千年女優

フェラーリの千年女優のレビュー・感想・評価

フェラーリ(2023年製作の映画)
3.5
自動車競技に情熱を注ぐイタリア人実業家で、戦後に立ち上げたフェラーリを世界有数の自動車メーカーに成長させたエンツォ。1957年、前年に息子を亡くして妻ラウラとの間に綻びが生じる一方で長年関係を結ぶリナと隠れ子を育む彼が、伝統あるレースのミッレミリアへスペイン人ドライバーのアルフォンソと臨む様を描いた伝記映画です。

オスカー二部門を獲得して世界的ヒットを記録した『フォードvsフェラーリ』では製作総指揮を担ったマイケル・マンがそのフェラーリの創設者の伝記を映画化した2023年公開作品で、企画での紆余曲折を経て主演にはアダム・ドライバーが就任。ペネロペ・クルスら多士済々の面々が支えるも『フォード…』ほどの成功には至りませんでした。
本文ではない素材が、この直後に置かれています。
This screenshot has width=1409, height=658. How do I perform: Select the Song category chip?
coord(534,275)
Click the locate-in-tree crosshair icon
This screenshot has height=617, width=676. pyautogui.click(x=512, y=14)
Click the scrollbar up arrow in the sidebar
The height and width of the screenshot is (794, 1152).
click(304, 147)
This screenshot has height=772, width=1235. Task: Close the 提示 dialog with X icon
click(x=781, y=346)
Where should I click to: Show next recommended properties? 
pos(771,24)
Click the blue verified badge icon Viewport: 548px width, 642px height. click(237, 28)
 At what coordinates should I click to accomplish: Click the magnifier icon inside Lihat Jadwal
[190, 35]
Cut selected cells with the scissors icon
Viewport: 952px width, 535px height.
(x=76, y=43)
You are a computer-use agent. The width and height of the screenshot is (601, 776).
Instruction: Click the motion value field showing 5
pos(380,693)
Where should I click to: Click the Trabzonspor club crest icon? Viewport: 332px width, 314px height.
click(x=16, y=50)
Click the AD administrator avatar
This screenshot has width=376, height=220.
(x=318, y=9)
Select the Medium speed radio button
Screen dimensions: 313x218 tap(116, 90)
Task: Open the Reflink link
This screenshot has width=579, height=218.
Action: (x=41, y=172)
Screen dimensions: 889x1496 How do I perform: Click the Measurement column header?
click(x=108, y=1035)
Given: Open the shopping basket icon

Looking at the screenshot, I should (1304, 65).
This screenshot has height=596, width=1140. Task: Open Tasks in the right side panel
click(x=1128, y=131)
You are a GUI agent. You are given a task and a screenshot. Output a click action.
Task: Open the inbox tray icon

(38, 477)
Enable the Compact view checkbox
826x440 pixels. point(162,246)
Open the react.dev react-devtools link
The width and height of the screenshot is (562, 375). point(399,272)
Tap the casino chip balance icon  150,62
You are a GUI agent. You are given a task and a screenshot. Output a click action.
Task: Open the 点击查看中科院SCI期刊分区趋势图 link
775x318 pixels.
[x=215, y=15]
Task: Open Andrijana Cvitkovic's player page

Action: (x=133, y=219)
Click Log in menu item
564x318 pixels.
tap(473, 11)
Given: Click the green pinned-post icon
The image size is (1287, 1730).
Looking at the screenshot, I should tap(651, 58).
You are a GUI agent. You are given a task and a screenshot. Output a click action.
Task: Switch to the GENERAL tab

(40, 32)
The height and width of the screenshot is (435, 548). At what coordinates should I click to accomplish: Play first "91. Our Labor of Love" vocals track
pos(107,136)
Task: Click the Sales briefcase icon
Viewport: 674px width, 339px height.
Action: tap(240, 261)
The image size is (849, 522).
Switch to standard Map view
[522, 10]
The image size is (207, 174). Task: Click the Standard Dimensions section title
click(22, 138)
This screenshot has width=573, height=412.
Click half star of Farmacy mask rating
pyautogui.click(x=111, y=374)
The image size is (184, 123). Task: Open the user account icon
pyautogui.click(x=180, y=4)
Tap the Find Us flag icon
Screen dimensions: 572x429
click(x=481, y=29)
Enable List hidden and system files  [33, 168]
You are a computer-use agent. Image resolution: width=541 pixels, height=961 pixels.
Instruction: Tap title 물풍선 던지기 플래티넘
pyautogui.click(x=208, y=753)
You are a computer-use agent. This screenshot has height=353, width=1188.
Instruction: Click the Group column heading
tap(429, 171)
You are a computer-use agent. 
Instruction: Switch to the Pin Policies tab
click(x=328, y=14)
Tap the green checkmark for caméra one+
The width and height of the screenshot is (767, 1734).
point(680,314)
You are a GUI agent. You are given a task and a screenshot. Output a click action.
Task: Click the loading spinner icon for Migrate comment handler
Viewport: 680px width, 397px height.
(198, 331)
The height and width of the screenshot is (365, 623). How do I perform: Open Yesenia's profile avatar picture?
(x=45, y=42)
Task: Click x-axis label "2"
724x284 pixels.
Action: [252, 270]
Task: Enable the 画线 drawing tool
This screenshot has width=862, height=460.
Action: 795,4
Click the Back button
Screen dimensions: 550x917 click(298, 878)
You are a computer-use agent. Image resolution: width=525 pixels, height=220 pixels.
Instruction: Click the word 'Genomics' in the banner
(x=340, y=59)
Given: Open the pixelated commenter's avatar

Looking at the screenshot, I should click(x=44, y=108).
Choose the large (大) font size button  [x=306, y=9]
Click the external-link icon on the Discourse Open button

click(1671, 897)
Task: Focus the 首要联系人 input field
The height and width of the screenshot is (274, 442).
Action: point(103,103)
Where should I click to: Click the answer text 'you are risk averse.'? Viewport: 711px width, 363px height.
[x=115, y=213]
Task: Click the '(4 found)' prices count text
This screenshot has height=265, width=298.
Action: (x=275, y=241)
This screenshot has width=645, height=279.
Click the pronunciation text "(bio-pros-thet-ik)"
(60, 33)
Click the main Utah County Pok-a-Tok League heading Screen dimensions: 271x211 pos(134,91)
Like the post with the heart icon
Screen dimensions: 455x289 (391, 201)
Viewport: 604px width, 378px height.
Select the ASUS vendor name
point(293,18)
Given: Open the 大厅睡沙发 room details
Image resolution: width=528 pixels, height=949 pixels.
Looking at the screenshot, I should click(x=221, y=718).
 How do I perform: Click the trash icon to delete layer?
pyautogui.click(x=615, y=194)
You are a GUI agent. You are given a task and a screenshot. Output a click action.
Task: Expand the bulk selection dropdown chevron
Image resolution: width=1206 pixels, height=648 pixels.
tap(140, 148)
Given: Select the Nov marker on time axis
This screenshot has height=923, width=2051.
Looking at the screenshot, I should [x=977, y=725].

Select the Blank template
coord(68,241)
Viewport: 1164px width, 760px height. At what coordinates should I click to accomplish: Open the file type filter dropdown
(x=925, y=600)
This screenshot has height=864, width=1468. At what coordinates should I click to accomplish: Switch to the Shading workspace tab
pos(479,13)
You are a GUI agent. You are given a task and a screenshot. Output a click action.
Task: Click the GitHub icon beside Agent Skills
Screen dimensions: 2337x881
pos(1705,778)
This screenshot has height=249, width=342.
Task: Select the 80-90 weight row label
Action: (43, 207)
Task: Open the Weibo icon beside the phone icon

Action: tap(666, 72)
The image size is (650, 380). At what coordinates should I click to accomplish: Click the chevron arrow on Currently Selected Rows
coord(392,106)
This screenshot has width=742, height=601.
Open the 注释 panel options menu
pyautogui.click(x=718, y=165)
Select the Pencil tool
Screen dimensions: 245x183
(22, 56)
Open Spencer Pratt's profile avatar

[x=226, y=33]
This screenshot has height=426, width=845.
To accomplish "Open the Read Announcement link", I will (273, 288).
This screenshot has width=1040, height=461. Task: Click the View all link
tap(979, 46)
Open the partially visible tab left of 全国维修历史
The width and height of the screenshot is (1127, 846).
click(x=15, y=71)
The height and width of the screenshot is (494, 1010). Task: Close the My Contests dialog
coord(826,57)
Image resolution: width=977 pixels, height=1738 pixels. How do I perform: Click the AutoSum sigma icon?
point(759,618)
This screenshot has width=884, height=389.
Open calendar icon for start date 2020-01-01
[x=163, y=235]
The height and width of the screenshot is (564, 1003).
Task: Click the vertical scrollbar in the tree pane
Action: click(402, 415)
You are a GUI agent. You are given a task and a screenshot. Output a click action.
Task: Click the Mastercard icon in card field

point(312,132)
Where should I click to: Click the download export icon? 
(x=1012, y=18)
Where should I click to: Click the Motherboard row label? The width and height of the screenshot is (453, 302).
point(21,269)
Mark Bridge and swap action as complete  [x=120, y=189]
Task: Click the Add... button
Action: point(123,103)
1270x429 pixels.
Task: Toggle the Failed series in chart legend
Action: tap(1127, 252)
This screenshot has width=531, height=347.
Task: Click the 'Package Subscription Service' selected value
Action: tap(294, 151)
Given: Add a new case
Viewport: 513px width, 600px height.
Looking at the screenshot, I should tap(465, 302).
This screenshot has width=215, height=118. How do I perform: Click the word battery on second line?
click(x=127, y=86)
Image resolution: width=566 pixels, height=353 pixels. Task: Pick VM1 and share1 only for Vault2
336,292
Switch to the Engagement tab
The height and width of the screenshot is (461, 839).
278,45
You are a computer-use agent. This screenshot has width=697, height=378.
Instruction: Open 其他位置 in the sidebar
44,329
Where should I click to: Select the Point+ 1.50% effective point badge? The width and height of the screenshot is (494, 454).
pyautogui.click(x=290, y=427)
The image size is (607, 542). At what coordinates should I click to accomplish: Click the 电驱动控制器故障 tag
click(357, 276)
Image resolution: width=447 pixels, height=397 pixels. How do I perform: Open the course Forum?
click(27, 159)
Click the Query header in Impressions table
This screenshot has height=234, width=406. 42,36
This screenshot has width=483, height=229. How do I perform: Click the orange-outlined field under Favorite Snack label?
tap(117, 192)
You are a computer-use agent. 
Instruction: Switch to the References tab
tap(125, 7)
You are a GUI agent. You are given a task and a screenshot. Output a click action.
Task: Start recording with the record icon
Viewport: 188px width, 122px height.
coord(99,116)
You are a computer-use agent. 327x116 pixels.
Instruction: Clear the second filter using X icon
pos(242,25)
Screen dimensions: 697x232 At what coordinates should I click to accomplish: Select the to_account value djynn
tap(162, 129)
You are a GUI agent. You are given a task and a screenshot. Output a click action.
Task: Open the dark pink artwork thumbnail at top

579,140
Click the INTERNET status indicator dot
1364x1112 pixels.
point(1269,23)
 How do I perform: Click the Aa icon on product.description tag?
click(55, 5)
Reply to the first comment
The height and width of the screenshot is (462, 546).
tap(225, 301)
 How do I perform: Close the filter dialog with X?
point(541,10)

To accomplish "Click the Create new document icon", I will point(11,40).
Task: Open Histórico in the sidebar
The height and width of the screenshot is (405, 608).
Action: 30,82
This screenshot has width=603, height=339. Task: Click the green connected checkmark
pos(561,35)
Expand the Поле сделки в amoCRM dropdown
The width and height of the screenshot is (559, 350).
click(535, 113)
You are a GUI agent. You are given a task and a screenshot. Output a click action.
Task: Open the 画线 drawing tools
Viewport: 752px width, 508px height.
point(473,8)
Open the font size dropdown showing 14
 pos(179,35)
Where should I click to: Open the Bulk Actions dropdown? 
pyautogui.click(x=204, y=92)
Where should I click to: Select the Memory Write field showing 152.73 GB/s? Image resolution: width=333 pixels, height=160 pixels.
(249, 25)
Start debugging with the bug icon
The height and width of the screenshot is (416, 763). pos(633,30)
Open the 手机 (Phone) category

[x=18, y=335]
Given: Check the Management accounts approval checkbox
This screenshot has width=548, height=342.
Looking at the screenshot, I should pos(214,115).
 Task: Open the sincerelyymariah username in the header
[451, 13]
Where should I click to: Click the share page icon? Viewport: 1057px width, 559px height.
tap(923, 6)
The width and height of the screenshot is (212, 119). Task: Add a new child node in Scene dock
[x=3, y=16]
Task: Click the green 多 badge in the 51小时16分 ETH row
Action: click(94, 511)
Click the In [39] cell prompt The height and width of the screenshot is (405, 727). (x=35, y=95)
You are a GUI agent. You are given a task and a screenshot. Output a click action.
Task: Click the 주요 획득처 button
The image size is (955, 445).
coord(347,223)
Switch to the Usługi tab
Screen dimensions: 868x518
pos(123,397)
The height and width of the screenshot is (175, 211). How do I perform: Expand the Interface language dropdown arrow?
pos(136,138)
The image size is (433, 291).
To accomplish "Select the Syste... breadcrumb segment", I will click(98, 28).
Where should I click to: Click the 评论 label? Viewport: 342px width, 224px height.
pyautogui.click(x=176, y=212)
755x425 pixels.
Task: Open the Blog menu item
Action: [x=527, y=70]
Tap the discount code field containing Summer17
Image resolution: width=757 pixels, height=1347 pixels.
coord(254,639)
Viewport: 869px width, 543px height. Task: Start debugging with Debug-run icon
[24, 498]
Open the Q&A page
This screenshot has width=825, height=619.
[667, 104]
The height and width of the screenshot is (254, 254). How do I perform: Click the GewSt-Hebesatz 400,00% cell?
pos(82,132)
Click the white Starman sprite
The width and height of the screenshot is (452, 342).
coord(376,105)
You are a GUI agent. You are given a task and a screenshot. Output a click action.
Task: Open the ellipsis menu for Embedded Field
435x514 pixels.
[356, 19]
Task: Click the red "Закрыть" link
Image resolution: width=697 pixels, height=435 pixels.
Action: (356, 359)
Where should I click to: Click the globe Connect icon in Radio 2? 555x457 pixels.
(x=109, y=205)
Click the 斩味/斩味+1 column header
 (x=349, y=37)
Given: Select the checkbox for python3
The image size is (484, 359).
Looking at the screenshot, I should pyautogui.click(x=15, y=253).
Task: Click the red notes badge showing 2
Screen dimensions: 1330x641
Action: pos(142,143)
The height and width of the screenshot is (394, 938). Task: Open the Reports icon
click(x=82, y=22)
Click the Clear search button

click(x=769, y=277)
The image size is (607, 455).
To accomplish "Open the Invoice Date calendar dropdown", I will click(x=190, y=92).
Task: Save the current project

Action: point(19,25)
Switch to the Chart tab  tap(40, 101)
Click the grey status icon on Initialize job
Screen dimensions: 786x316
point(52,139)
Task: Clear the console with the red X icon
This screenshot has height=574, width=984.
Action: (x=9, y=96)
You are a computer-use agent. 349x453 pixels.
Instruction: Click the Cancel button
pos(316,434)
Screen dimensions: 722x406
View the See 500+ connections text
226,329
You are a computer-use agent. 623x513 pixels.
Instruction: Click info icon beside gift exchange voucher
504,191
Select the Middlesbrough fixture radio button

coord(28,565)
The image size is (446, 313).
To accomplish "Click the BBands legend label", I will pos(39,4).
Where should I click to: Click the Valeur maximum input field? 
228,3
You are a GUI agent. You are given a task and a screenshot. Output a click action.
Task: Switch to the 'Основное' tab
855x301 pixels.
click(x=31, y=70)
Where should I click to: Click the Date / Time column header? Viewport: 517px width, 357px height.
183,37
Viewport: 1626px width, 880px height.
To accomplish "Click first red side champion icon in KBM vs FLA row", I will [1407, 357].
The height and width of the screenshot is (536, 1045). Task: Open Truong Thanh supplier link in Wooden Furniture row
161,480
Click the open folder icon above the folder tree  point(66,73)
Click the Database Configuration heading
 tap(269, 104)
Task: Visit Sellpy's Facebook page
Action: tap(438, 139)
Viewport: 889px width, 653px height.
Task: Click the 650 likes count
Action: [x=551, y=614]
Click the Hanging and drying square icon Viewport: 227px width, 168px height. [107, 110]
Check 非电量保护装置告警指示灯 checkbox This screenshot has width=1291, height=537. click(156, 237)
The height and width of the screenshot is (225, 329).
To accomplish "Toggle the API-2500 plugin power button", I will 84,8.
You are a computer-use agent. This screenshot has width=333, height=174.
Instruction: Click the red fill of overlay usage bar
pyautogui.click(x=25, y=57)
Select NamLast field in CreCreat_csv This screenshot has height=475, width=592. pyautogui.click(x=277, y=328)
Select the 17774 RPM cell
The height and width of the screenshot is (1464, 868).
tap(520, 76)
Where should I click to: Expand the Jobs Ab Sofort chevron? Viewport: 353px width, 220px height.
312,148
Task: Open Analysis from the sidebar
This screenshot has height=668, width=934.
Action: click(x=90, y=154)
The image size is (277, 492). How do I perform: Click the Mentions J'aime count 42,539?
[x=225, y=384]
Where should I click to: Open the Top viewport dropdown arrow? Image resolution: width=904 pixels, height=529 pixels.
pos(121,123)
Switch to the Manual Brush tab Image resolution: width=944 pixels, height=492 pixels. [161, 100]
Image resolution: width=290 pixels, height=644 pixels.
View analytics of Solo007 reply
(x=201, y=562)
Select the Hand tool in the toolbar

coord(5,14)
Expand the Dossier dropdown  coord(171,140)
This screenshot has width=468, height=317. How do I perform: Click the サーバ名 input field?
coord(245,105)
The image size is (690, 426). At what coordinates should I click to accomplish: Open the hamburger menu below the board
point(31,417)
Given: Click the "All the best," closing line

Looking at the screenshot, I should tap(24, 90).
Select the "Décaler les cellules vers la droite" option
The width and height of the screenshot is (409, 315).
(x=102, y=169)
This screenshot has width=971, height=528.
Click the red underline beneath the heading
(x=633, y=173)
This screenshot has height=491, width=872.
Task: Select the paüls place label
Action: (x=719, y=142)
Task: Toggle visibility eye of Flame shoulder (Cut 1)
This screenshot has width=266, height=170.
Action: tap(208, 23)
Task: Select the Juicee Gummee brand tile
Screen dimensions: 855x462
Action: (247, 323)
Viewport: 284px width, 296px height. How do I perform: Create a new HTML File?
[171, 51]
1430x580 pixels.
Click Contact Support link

多くの伝記映画と同様悲喜交交の人生を映画サイズにする取捨選択に苦労していて、一点にフォーカスし切れぬまま展開します。ポーカーフェイスで好演はしてはいてもまだ「若手」の印象が残るアダム・ドライバーの採用にも疑問は残りますが、素晴らしい存在感で牽引するクルスと現実の悲劇を描くクライマックスで全体を締める一作です。